So the last post I wrote was kind of a downer.
Well, only if you replace the words “kind of” with “a complete.”
I think I recall saying something at the beginning of this year about trying to be more grateful, looking for the good things in my life. This sounds vaguely familiar. But then stress, and disappointment, and fear set in.
And there is nothing like a call from your parish priest asking if you’ve got cabin fever to snap you right out of your self-indulgent malaise. When you hear the question “Are you doing alright?” and you realize that you are WAY too embarrassed to answer honestly and say “You know what, no, I haven’t been doing alright, because I don’t think anyone loves me enough, or appreciates me enough, or showers me with enough affection, dammit, and therefore I have been having a crying, angry, pity-party for like a week.” Wait, no I can’t say that.
“I’m okay. I took a walk.”
And I am okay. And I did take a walk. I finally mailed my tax worksheets to my accountant, which I had ready two weeks ago, but I’ve been too busy crying or sleeping to mail.
I vacillate easily between having zero expectations (I would like another human being to acknowledge that I exist) and have fantastical expectations (I want someone to make it their sole mission in life to please me in every way and wrap me in comfort and protection so that I may never be troubled by anything ever at all for the rest of my life). As my heart becomes more fixated on the later, the former comes crashing down. They feed on each other, reinforcing anxieties and doubts that only thrive in dishonesty and darkness.
In seeing both as united, as dimensions of a single lack of faith, then the way out is much easier. If I do not believe that God truly loves me, completely, fully, as I am, in hope of all I will be, with patience for my failings, with no desire for reward, then I will always look for love to be “proved” and I will always be disappointed.
Now, this seems like I’m still being a downer. And maybe I am. But I don’t mean to be. Lent beings tomorrow. This is the last day of celebration before 40 days of penance, prayer, sacrifice. I’ve kind of skipped Lent for the last couple years. I start out on Ash Wednesday with the idea that this year I’ll be amazing. I’ll give up everything I enjoy, I’ll pray all the time, I won’t complain about anything, I’ll be a radiant font of joy to my fellow man.
By Friday I have given up, and usually decided to test run some new sins that maybe would fit well into my regular rotation.

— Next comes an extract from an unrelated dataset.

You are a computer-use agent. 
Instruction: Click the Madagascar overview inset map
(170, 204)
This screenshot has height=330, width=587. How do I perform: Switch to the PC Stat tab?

Then Easter arrives, I act like I’m surprised it did, rush to confession (at least by Pentecost) and say “Next year, next year I’ll do Lent right!”
I’m going to try something different this year. I’m going to try being normal. I’m going to try giving up one thing and adding one thing. Not big things. I’m going to try giving up Diet Coke. I love Diet Coke. I drink about equal amounts water and Diet Coke each day. It has been a part of my life since I can remember. But it is also a burden. It stretches my tight food budget. It’s heavy to carry home from the grocery store. It gives my acid reflux. Clearly, it’s not something helpful for me that makes my life happy. It’s something that I am used to. Something that I enjoy, but that I could probably do without.
It’s not a sacrifice equal to Christ sacrifice on the Cross. It couldn’t be. Nothing I could do could be. And I shouldn’t try to make it into such. Or pretend that it is supposed to be such.
So really, for Lent, I’m just going to try being a little more realistic.